Ich danke Frau Prof.in Rina Brumini, Rijeka, für ihre Hilfe bei der Beschaffung von Informationen und für die unermüdlichen, geduldigen Antworten auf meine Fragen. Die DAVID Redaktion schliesst sich diesem Dank an und bedankt sich überdies auch herzlich bei Herrn Goran Moravček, bei Frau Marija Lazanja Dušević vom Museum der Stadt Rijeka und bei bei der Organisation Lokalpatrioti-Rijeka/“ Fiumana“ – Administracija, die uns schnell und unbürokratisch Bildmaterial zur Verfügung gestellt haben, für ihre freundliche Unterstützung!

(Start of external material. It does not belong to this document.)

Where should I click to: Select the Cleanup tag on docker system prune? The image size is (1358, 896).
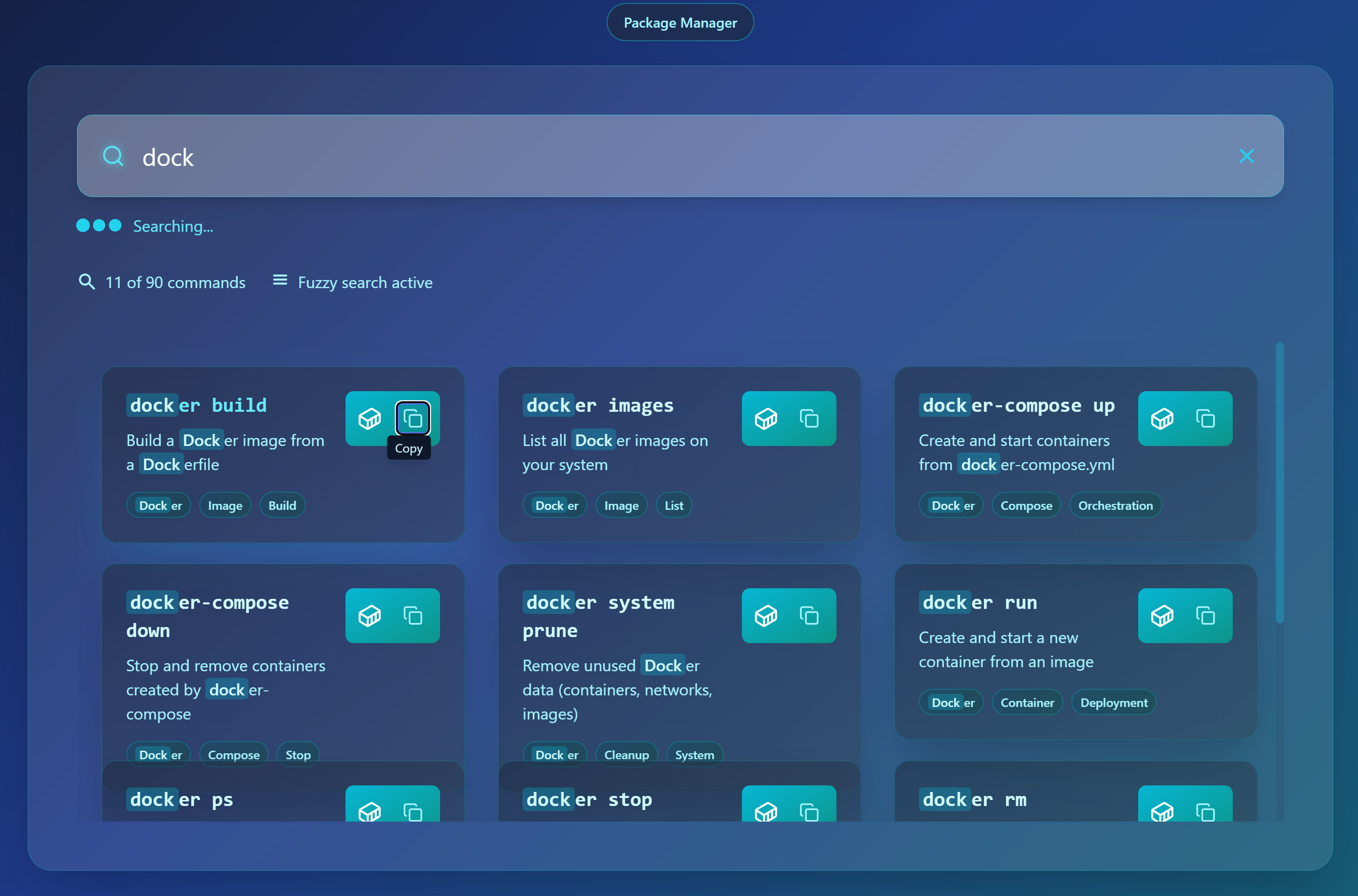coord(626,754)
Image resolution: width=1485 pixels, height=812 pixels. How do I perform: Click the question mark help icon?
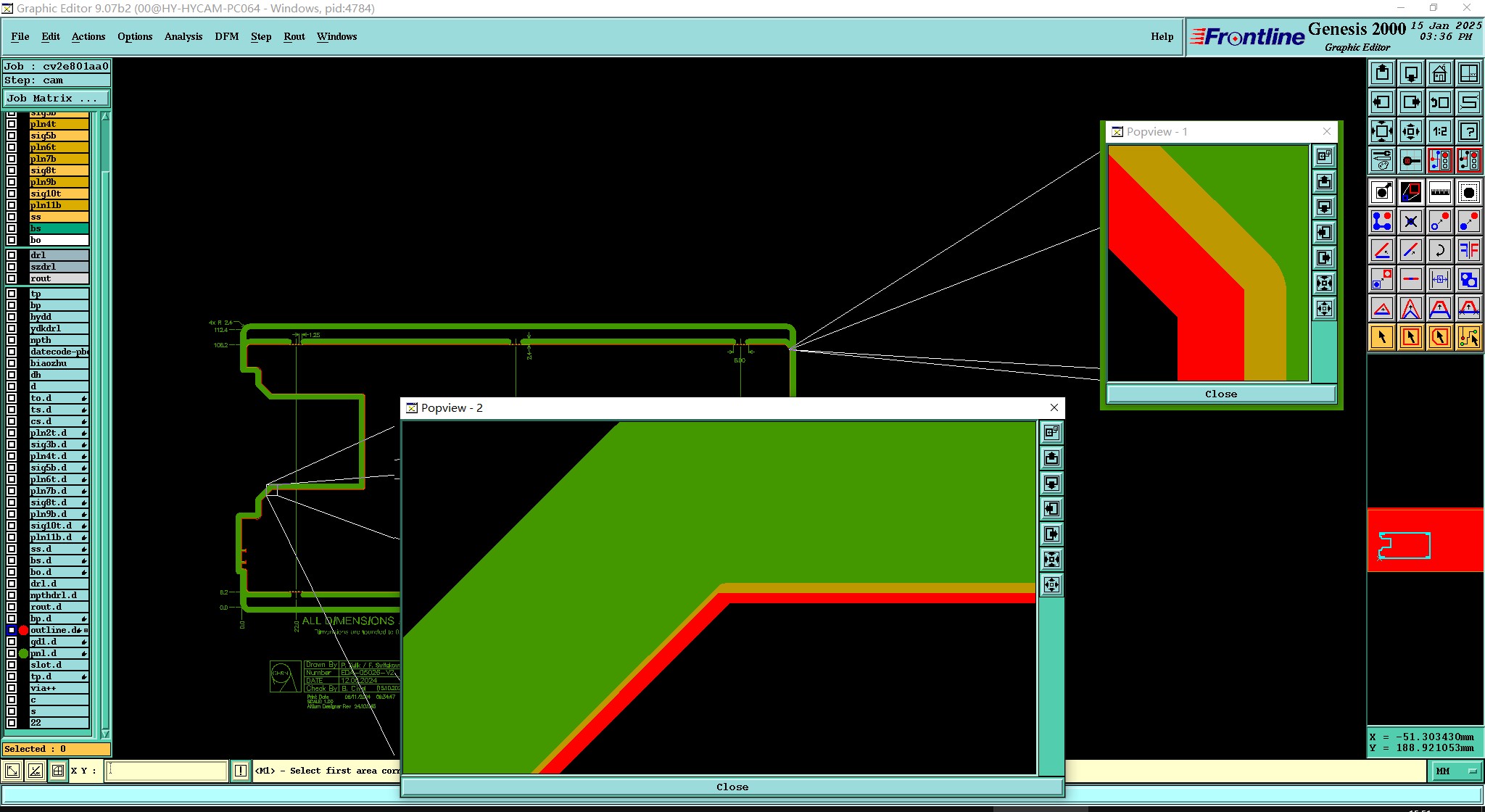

Dr. phil. Anna Maria Grünfelder dissertierte an der Universität Innsbruck mit der Studie „Die Zengger Uskoken in der Geschichte der innerösterreichischen Länder“. Sie lebt in Zagreb und forscht derzeit zu den Lebensumständen repatriierter Überlebender der Konzentrations- und Vernichtungslager im kommunistischen Jugoslawien. Am 29. April 2019 wurde ihr das Goldene Verdienstzeichen der Republik Ősterreich durch den österreichischen Bundespräsidenten Alexander Van der Bellen verliehen (entgegengenommen 29. 1. 2020). Zu ihren zahlreichen, mehrfach ausgezeichneten Fachpublikationen zählen Arbeitseinsatz für die Neuordnung Europas. Zivil- und ZwangsarbeiterInnen aus Jugoslawien in der Ostmark 1938/1941-1945. Böhlau Wien, 2010 (Kroatische Ausgabe, Zagreb, Verlag „Srednja Europa“/“Mitteleuropa“, 2007); sowie Von der Shoah eingeholt. Ausländische jüdische Flüchtlinge im ehemaligen Jugoslawien 1933–1945. Böhlau Wien, 2013 (Kroatische Ausgabe korrigiert und erweitert, Zagreb „Srednja Europa“, 2018).